Re: [asa] Creation Care Magazine

From: Janice Matchett <janmatch@earthlink.net>
Date: Thu Dec 27 2007 - 10:32:37 EST

My cable went down last night, so this is the
first chance I've had to get back on line since
then. Sorry for the delay in responding. (See response below)

At 04:57 PM 12/26/2007, David Opderbeck wrote:
>Janice said: Private property rights along with
>the right to the self-defense of them is adhered
>to by those (including the Framers) who embrace the biblical worldview

>Indeed, Jesus preached alot about self defense
>and the right to bear arms. Wasn't that in the
>Sermon on the Mount? Or was it that thing about
>Peter cutting the guy's ear off? ~ David O.

@@ If you don't believe you have the Scriptural
backing to defend yourself by all means necessary
that's your right. I believe otherwise.
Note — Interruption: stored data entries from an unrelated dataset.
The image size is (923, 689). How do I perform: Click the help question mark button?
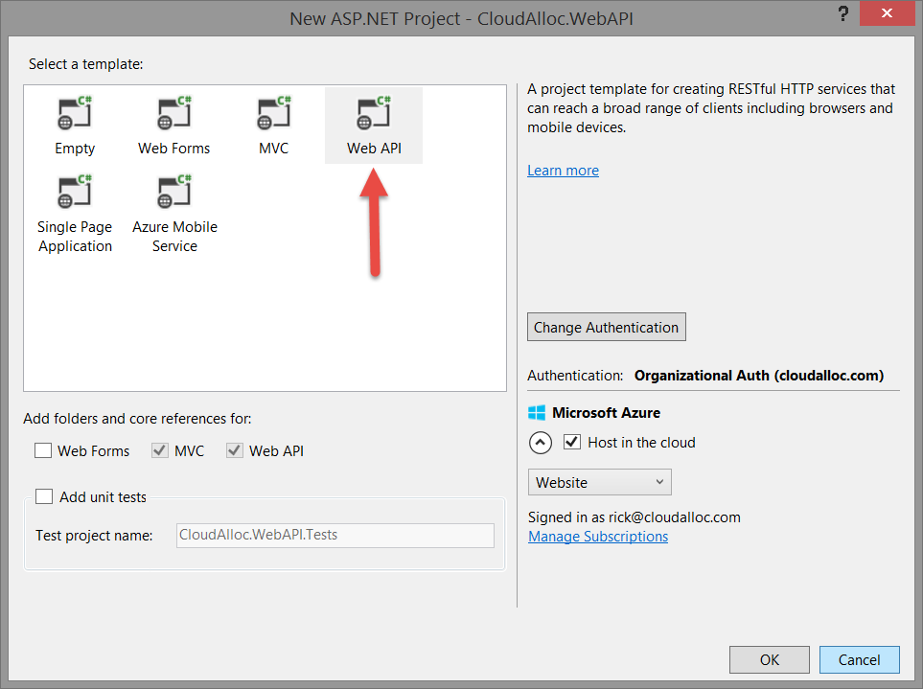(843, 14)
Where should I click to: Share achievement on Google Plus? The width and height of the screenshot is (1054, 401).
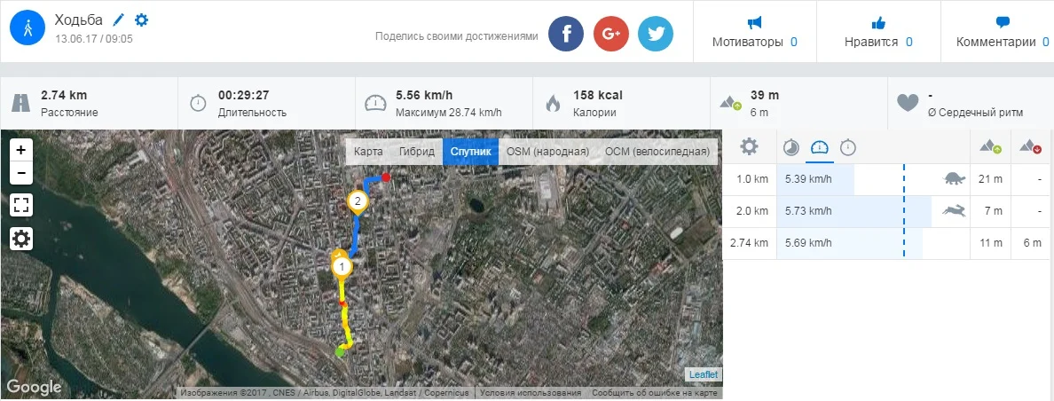611,34
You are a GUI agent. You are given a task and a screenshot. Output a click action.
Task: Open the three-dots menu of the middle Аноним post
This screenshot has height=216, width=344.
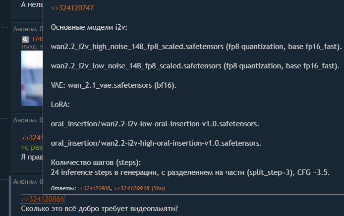click(x=4, y=118)
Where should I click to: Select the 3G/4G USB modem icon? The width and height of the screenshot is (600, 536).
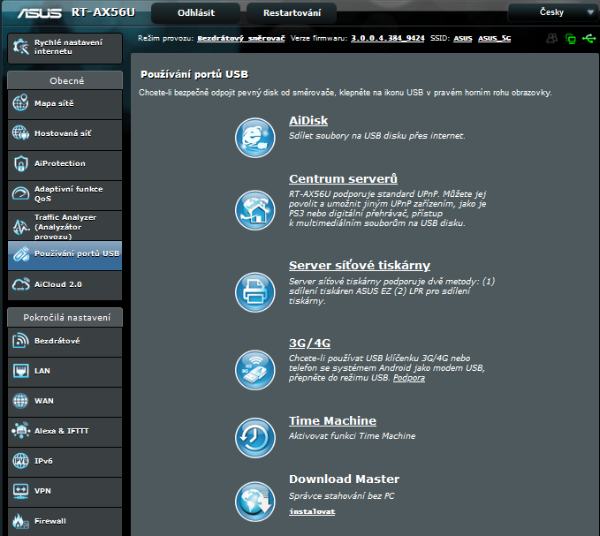coord(254,367)
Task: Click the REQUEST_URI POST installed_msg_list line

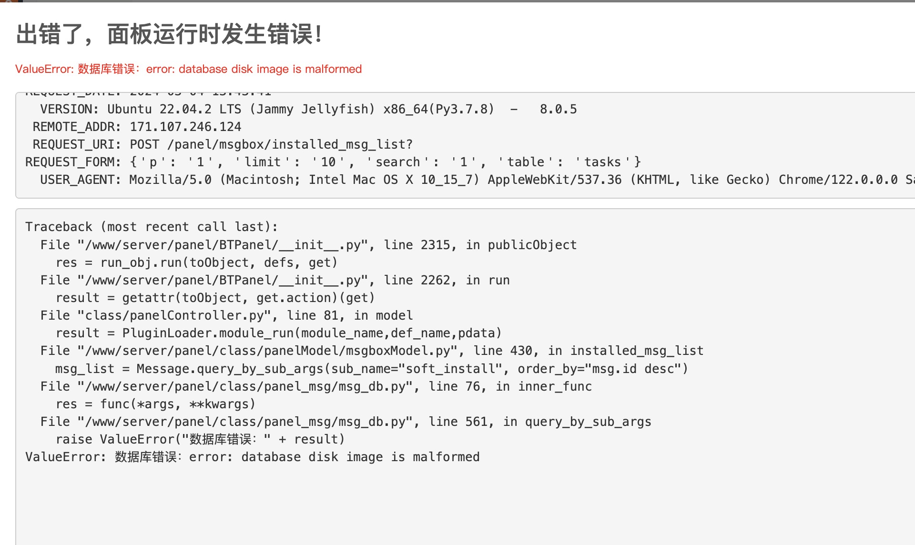Action: click(223, 144)
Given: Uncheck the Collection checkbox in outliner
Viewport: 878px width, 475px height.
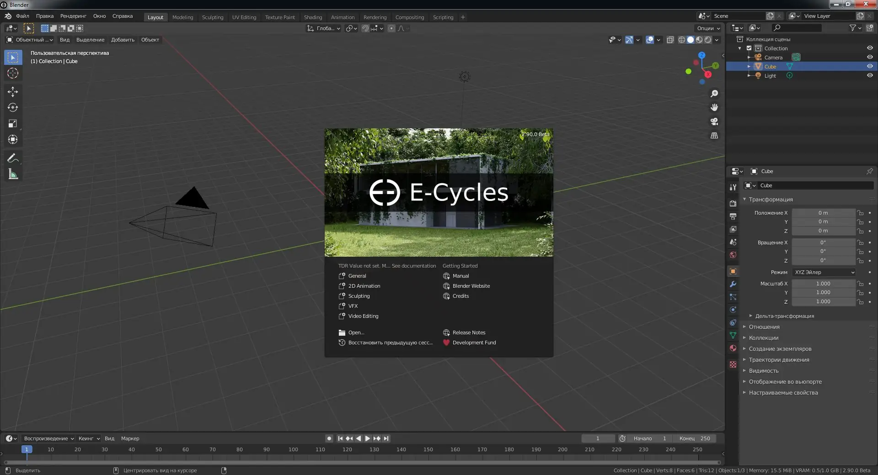Looking at the screenshot, I should [x=749, y=48].
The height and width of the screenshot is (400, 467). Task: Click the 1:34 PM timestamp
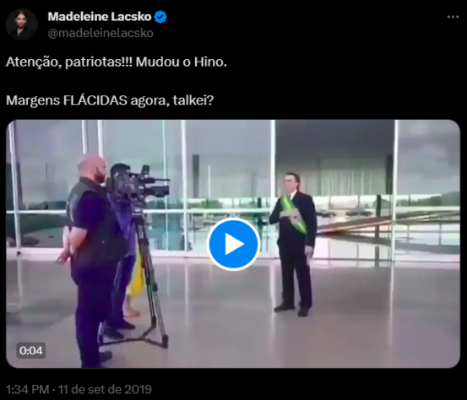coord(27,389)
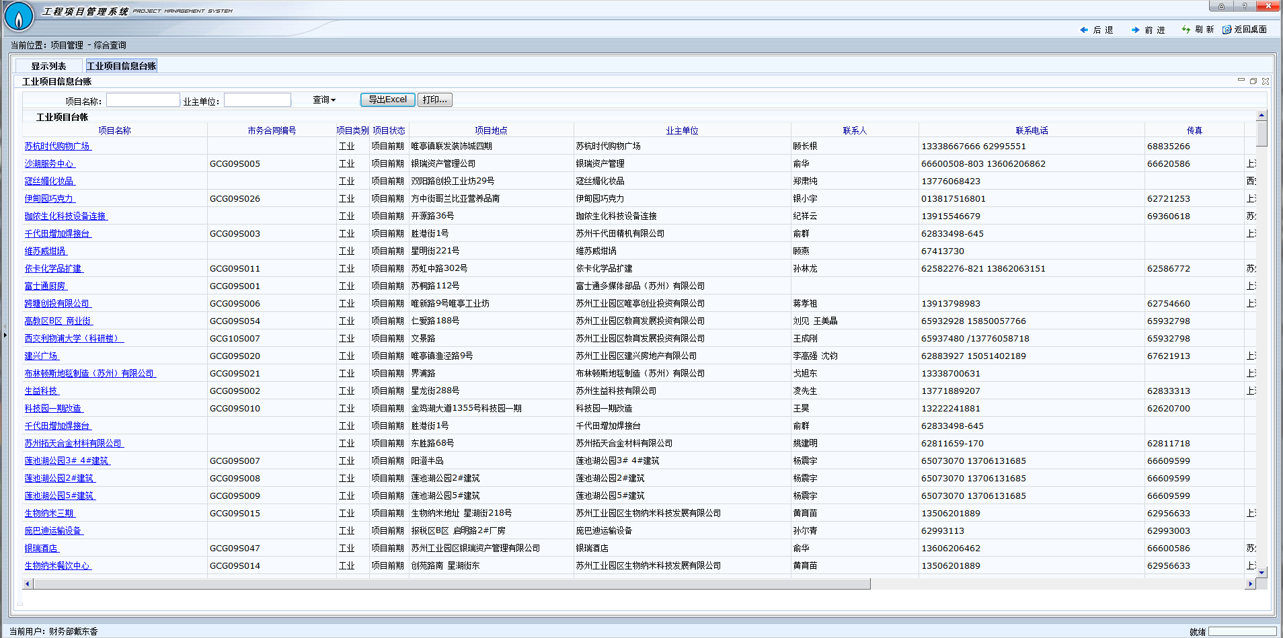Click the 返回桌面 return to desktop icon
1283x638 pixels.
click(x=1227, y=30)
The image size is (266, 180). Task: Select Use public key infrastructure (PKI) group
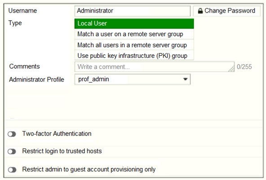pos(134,56)
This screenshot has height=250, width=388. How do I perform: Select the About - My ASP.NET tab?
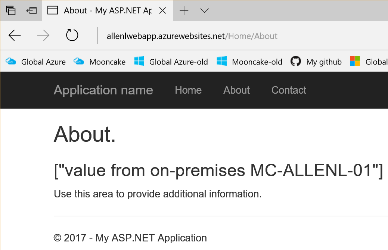click(101, 10)
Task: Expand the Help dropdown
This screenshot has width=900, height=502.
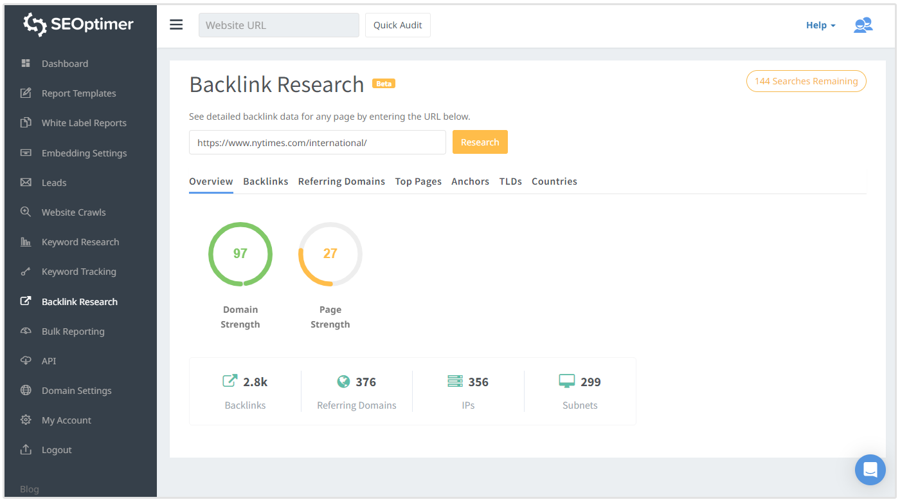Action: [x=820, y=25]
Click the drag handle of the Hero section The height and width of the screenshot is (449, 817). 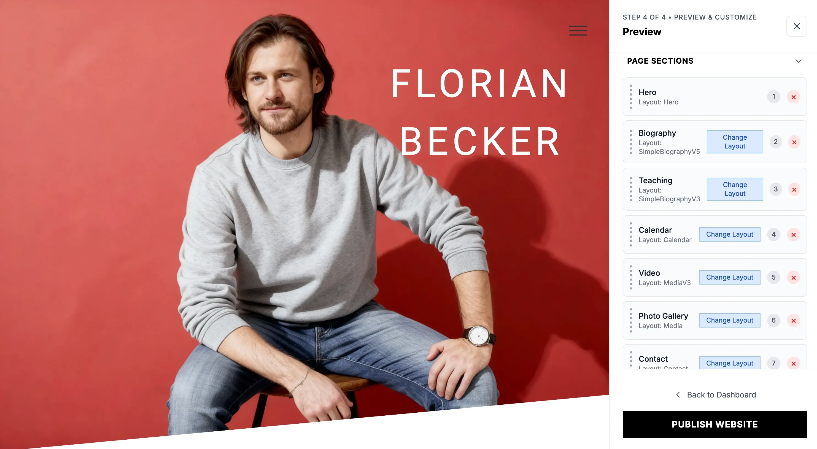coord(631,97)
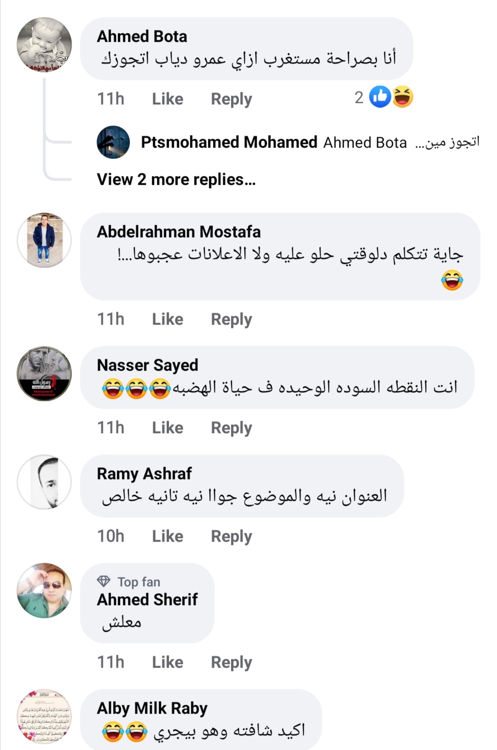Like Abdelrahman Mostafa's comment
497x750 pixels.
coord(168,319)
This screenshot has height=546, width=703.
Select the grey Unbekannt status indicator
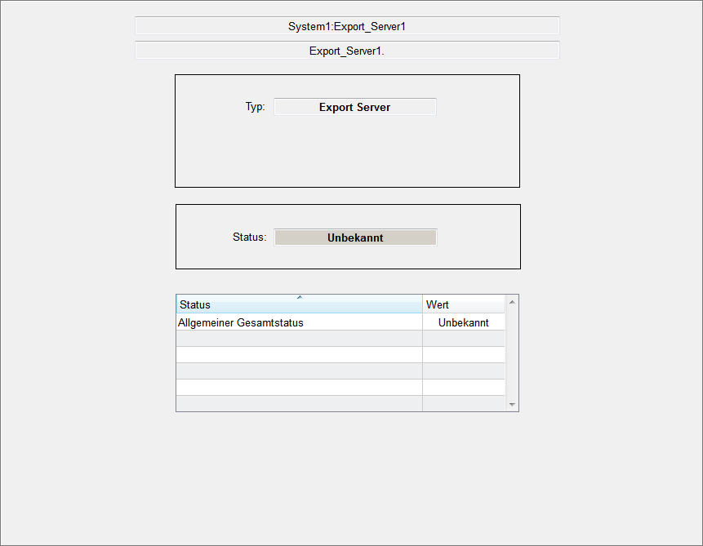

Jesus
didn't have to reveal (preach) self-evident truths.

“We hold these truths to be self-evident” If
self-evident then they are provable in nature and
they are. “The Right of Self-defense is the first
law of nature” and this can be shown in that
predators like tigers have claws and eagles have
talons which are used both to obtain food and for
self-defense. They are a means to sustain life and to defend it.

"Life, liberty, and property do not exist because
men have made laws. On the contrary, it was the
fact that life, liberty, and property existed
beforehand that caused men to make laws in the
first place." ~ Frederic Bastiat http://jim.com/bastiat.htm

The U.N. denies the self-evident proof in nature
and is saying that their view of how the World
should be is correct and therefore nature is wrong.
UN report proclaims self-defense is not a
right - http://armsandthelaw.com/archives/2006/08/un_report_procl.php

"Not resisting evil is an evil of omission, and
an evil of omission can be just as evil as an
evil of commission. For instance, any man who
refuses to protect his wife and children against
a violent intruder with the most effective means
available to him fails them morally." ~ J. P. Moreland paraphrase from memory.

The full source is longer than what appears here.